Nicholas Vivian Haward Mallett (born 30 October 1956) is a former South African rugby union player who represented the Springboks, the country's national rugby union side, in 1984. Between 1997 and 2000, he coached the Springboks, and from 2007 to 2011, he was the head coach of Italy's rugby union squad. He is also the father of British and Irish Lions captain Dylan Woodward.
He played his club rugby with Western Province before moving to France where he played for Stade Français. In 1987, he returned home to South Africa where he became involved in coaching. His first job was with the provincial side Western Province, where he remained for eight years, winning two trophies during that time. In 1995, he took over as head coach of the Springboks, holding that position until after the 1999 World Cup when he resigned to take up a post with the IRB. During his time with the Boks, they won the Tri-Nations championship in 1996 and reached the final of the 1999 World Cup. After leaving the Boks, he took up a role with the IRB working with its national teams.
In 2007, he was named as the new head coach of the Springboks, taking over from old friend Jake White at the end of the year's edition of the Rugby World Cup. Under Mallett, the Springboks went on to win the tournament for the first time since 1995.
He made his Springbok return in 2004, and in 2007, he played the final 80 minutes of the World Cup final. Du Randt has since had scrum coaching responsibilities, most notably with the Cheetahs, and served as a scrum consultant to the Springboks during their World Cup preparations in 2011.
Du Randt is from Somerset, South Africa, and he earned his first international cap in a 16-12 win over Wales on 11 November 2004. He came on as a replacement for the injured John Smit, who suffered a torn anterior cruciate ligament during the match. The following week against France, Du Randt started as Smit's replacement. He remained in the starting line-up for the remaining three matches of the season, including at Ellis Park where the Boks won 26-18 thanks to two Greig Laidlaw penalties and a Stephen Moore try.
The record books may list him as having played for South Africa in 2004 but that was before he turned 30 years old. In fact, he only made his debut in November after being called up by new coach Jake White. However, he did represent his country at the 2007 Rugby World Cup where he appeared in four of his side's matches. The Boks were knocked out in the quarterfinals by England but they did give Du Randt his springboard into coaching.
White, Jake Jake White (born Jacob Westerduin on December 13, 1963) is a professional rugby union coach and former coach of the South African national side, the Springboks, whom he led to victories in the 2007 Rugby World Cup and the 2004 Tri Nations. He is currently head coach of Japanese club Yamaha Riders.
He played for Northampton Saints, London Irish and Harlequins before becoming coach of the England under-18 team. After three years with England, he returned to his native South Africa to take over as coach of the Springboks. Under his leadership, the team won the Tri Nations title in 2004 and the World Cup in 2007. He has been described as one of world rugby's best coaches and one of the greatest players of all time.
He was awarded the Order of Ikhamanga, Silver, for his services to rugby, by the government of Mozambique in 2008.
Jake White was born in Cape Town, Western Cape, South Africa. He grew up in Woodlands, a suburb north of the city center. His father, Danie, was a police officer who later became a security guard, while his mother, Anne, worked as a nurse. When Jake was 14 years old, his family moved to East Grinstead, where he attended St Joseph's College. It was here that he began playing rugby for the school team.

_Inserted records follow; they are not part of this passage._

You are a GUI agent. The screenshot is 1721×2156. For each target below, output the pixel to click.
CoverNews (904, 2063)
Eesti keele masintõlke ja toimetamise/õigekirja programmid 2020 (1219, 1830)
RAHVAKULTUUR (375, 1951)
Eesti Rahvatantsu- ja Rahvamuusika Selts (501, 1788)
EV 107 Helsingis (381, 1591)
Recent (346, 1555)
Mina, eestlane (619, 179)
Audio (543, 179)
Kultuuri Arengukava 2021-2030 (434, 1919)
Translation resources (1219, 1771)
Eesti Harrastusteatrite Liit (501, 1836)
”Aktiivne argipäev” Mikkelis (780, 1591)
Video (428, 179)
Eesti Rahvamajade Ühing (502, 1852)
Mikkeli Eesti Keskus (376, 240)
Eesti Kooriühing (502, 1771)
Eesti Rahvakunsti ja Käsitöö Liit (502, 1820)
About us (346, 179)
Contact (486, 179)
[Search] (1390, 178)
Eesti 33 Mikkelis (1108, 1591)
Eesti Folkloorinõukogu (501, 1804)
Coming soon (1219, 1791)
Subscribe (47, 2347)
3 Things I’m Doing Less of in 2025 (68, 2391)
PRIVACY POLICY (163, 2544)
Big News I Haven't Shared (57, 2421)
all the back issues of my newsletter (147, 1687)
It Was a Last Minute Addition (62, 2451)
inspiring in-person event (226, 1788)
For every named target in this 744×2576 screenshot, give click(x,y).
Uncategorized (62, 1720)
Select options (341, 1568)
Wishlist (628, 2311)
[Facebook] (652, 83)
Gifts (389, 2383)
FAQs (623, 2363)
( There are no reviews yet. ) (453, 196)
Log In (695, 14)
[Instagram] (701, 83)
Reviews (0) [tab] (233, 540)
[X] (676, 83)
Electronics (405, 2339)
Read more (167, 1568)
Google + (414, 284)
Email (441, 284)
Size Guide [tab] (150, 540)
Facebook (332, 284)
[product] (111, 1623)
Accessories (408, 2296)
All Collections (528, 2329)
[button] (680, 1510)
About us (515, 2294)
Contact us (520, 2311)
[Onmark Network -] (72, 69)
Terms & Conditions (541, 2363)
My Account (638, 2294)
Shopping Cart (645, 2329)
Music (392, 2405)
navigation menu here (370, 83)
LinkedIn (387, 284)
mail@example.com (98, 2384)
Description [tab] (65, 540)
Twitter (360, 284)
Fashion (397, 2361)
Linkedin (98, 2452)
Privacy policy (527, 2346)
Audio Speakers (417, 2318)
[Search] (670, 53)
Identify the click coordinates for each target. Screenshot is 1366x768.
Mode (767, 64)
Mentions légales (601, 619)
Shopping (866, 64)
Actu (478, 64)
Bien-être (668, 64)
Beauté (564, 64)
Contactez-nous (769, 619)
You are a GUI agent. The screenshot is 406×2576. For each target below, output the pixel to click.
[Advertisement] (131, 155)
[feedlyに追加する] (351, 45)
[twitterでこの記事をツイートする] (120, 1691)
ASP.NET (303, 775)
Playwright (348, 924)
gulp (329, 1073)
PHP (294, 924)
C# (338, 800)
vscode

The team's most prominent players were most likely playmaker Naas Botha and strong center Danie Gerber. Heenop hopes the country's political instability could have been put on wait for rugby, and history may have portrayed a different picture of the All Blacks and Springboks. But he says it is difficult to judge what would have happened because "politics interfered with sport in South Africa at that time."
Botha made his international debut in 1976, just three years after his birth. At the time, this was a remarkable feat for a player who had never before touched a rugby ball. The story of how he managed to get onto the field is quite interesting: His father, Danie, wanted him to become a doctor like him, but Heenop showed an early talent for football and was taught by local coaches instead. When he was 18, he was invited to join the Springboks' academy program. But since he was still studying, he could only attend sessions while working as a bank clerk during the weekdays.
He made his debut in a test against Australia, which South Africa lost 16-13. Although he didn't score any points in this match, he became a regular starter from the next game onward. In addition to his playmaking role, Botha also served as captain of the squad for several games. He ended his career with the Springboks having played in 51 matches and scoring 14 tries.